▸ Document text:
In the fourth place, the applicant cannot rely, in support of the present plea of illegality, on the fact that the calculation tool made available to the institutions by the SRB before the adoption of the contested decision did not allow those institutions to review the analyses carried out by the SRB to assign them to the different bins. That calculation tool is not provided for in the applicable legislation, more specifically in Delegated Regulation 2015/63. Such criticism is therefore concerned with the legality of the SRB’s actions and not with the legality of that delegated regulation.

210

Assuming that complaint is to be understood as meaning that, by the complaint, the applicant contests the lawfulness of the contested decision, it is sufficient to state that the applicant fails to explain how, despite the fact that the applicable legislation does not require the SRB to make the calculation tool referred to in paragraph 209 above available to the institutions and that that tool was communicated before that decision was adopted, allegedly insufficient data in the tool affect the validity of the decision. In any case, it follows from the case-law cited in paragraphs 195 and 196 above that the SRB is not required to disclose data which are business secrets relating to the economic situation of each of the other institutions concerned.

211

In the fifth place, the applicant states that the publication of certain aggregated data points in the decisions fixing the ex ante contributions of a particular year is insufficient, as other non-confidential information needed to understand properly and to foresee the calculations are not always published by the SRB.

212

By such a line of argument, the applicant likewise does not call into question the provisions of the applicable legislation referred to in paragraph 186 above, which it pleads are unlawful in the light of the principle of legal certainty.

213

The applicant merely criticises the SRB’s failure to publish certain non-confidential information needed to calculate the ex ante contributions before the adoption of the decisions fixing those contributions. This complaint therefore concerns not the lawfulness of the applicable legislation but the manner of its application by the SRB.

▸ Information shown:
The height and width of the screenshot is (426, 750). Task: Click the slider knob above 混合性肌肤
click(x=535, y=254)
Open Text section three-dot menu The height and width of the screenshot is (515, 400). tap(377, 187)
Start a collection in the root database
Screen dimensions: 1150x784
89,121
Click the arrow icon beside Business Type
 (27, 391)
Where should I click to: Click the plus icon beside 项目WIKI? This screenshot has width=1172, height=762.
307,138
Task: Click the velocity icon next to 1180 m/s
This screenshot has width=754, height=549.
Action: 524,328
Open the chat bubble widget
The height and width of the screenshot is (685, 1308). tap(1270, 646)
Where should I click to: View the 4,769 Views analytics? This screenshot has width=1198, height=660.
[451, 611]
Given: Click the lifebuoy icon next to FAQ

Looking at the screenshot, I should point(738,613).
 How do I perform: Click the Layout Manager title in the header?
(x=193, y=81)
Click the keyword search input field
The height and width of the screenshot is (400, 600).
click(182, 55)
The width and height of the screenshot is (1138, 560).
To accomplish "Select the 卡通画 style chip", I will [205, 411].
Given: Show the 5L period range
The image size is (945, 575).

▸ Direction A: Summarize the judgment excerpt on the SRB's ex ante contributions in two sentences.
▸ Direction B: Carry on the judgment excerpt on the SRB's ex ante contributions from the point where it stops.
The records come from a different source than the judgment excerpt.

▸ Output A: The applicant cannot base its plea of illegality on the SRB's calculation tool not letting institutions review their assignment to bins, because Delegated Regulation 2015/63 does not provide for that tool, so the criticism concerns the SRB's actions rather than the regulation. Likewise, the complaint that the SRB does not always publish non-confidential information needed to understand and foresee the calculations concerns how the SRB applies the legislation, not whether that legislation is lawful.

▸ Output B:
214

Assuming that that complaint must be understood as meaning that, by the complaint, the applicant challenges the lawfulness of the contested decision, the applicant does not explain with sufficient clarity which specific information the SRB was required to publish in order to satisfy the requirements arising from the case-law cited in paragraphs 195 and 196 above, but which it failed to publish. In that regard, it follows moreover from that same case-law that it would be excessive to require the SRB to disclose each of the figures on which the calculation of the ex ante contribution of each institution concerned is based (see judgment of 15 July 2021, Commission v Landesbank Baden-Württemberg and SRB, C‑584/20 P and C‑621/20 P, EU:C:2021:601, paragraph 123 and the case-law cited).

215

In the sixth place, with regard to the fact that the calculation of the ex ante contributions of an institution depends on confidential data relating to the situation of the other institutions, which makes the method of calculation more unforeseeable, it must be observed that the applicant’s line of argument in that regard is not developed at all.

216

In any event, those arguments run counter to the guidance provided in the judgment of 15 July 2021, Commission v Landesbank Baden-Württemberg and SRB (C‑584/20 P and C‑621/20 P, EU:C:2021:601), which does indeed concern respect for the duty to state reasons but which applies equally as regards compliance with the principle of legal certainty.

217

In the judgment of 15 July 2021, Commission v Landesbank Baden-Württemberg and SRB (C‑584/20 P and C‑621/20 P, EU:C:2021:601), the Court of Justice acknowledged that the very principle of the method of calculating ex ante contributions, as set out in Directive 2014/59 and Regulation No 806/2014, could mean that the SRB had to use data from other institutions which are business secrets (see, to that effect, judgment of 15 July 2021, Commission v Landesbank Baden-Württemberg and SRB, C‑584/20 P and C‑621/20 P, EU:C:2021:601, paragraph 114).

218

In those circumstances, first, the applicant cannot rely on the mere fact that it cannot calculate in advance the ex ante contribution to which it is liable because it is not informed of the data from the other institutions.

219

Second, as observed in paragraph 198 above, Delegated Regulation 2015/63 does not prevent the SRB from disclosing, in collective and anonymised form, sufficient information to enable an institution to understand how its individual situation was taken into account in the calculation of its ex ante contribution relative to the situation of all of the other institutions concerned.

220

The first part of the third plea must therefore be dismissed.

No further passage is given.